[Stack Switching] Add basic support for resume/suspend in the interpreter #7771

kripken · 2025-07-30T20:32:55Z

I realized that we can implement suspend/resume on the current
interpreter with only a small amount of changes, basically using
the same idea as Asyncify: pause and resume structured control
flow by rewinding the stack in a "resume" mode that skips normal
execution. That is, this does not use a program counter (no goto),
nor continuation-passing style, and instead adds interpreter
support to unwind and rewind the stack. This is not the fastest
way to do things, but it is the simplest by far.

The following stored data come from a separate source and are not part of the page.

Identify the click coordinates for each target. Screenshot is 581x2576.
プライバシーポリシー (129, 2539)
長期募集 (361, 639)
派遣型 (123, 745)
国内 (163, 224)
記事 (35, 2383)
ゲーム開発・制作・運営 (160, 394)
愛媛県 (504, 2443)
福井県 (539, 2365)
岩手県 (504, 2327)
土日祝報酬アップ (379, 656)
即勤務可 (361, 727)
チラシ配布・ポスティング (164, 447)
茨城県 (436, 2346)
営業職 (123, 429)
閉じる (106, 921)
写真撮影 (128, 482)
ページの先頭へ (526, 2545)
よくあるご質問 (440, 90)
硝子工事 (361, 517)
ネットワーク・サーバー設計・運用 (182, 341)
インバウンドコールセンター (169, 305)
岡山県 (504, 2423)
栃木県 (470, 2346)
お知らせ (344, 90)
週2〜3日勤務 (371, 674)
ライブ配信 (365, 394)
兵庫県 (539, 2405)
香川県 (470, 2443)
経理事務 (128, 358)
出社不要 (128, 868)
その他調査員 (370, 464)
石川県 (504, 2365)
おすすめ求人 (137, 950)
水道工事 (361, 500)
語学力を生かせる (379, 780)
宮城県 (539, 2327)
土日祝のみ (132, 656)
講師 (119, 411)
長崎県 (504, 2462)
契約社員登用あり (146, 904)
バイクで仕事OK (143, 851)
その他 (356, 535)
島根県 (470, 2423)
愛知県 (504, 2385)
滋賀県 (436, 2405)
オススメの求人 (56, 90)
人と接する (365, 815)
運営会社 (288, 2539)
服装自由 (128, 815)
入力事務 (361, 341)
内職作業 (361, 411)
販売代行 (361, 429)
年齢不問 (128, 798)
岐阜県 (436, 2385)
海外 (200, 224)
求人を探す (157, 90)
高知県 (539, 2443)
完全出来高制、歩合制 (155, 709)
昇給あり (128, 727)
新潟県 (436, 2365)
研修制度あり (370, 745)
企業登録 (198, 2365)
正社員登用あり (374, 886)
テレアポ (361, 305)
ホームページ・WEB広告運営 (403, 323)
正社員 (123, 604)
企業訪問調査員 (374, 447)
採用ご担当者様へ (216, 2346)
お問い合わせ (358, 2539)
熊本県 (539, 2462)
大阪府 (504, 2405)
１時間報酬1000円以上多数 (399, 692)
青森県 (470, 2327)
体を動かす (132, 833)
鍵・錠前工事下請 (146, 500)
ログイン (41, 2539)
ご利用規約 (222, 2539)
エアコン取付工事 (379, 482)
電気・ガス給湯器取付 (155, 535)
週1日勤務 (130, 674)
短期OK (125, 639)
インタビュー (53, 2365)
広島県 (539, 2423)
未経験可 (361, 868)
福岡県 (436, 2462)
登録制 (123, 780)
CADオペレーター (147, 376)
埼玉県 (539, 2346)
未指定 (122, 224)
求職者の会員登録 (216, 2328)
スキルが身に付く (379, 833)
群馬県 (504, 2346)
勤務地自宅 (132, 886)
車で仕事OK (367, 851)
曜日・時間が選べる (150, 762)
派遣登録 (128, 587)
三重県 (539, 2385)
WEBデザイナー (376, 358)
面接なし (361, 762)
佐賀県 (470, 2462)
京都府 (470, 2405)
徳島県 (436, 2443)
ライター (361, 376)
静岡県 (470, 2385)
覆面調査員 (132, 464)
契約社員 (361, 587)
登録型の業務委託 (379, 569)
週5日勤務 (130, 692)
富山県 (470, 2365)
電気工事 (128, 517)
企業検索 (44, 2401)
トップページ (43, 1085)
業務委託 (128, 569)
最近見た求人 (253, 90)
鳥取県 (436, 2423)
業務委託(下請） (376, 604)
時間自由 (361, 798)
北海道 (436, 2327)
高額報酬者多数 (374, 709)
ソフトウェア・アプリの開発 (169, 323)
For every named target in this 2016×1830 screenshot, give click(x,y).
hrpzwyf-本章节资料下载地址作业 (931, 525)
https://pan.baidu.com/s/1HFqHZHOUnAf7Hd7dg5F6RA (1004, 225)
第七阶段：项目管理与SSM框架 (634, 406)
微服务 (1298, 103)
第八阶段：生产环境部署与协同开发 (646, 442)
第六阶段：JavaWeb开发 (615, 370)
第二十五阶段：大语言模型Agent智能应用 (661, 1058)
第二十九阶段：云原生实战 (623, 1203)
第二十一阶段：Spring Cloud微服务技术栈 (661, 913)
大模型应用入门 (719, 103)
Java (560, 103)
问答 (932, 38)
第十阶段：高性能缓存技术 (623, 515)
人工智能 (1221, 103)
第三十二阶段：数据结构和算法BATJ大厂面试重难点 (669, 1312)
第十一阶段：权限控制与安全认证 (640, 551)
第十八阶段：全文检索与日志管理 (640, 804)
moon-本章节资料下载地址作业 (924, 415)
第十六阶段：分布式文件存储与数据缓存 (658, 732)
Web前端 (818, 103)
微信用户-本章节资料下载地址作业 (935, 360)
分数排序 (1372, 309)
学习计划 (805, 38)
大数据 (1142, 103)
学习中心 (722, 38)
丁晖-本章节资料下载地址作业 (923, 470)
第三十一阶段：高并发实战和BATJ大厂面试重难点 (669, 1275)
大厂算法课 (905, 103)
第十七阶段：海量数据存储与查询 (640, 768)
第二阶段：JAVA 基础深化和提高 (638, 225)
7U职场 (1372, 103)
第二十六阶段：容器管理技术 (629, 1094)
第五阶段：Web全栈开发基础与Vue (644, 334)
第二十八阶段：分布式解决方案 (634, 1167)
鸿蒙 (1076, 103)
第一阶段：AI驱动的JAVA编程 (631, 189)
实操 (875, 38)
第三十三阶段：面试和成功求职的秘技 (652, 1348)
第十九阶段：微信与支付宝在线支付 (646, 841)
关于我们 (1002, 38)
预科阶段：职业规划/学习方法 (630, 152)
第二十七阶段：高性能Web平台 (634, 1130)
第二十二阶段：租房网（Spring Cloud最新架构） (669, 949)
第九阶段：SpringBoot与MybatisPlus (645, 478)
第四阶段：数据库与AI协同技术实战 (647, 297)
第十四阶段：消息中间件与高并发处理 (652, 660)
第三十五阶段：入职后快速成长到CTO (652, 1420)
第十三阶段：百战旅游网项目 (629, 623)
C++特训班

The basic idea is the same as in this 2019 blogpost:

https://kripken.github.io/blog/wasm/2019/07/16/asyncify.html

This is quite efficient in the things we care about: suspend/
resume is slow, but normal execution hardly regresses, which is
important to keep the Precompute pass from getting slower.
While the more intrusive experiment #7762 made that pass 2x
slower, this only adds 10-15% overhead. The main reason is that
this pass keeps us down to a single indirect call per instruction,
while e.g. separating decoding and execution - to maintain a
normal value stack - ends up doing two indirect calls. The "trick"
in this PR is that, yes, we do need a value stack (that is the only
practical way to stash the values on the stack when suspending),
but we can populate that stack only when inside a coroutine
(when we might suspend). So we still use the normal way of
getting child instruction values - just calling visit(curr->child)
from the parent's visitFoo() method - and do not lose that
speed, but still have a stack of values when we need it.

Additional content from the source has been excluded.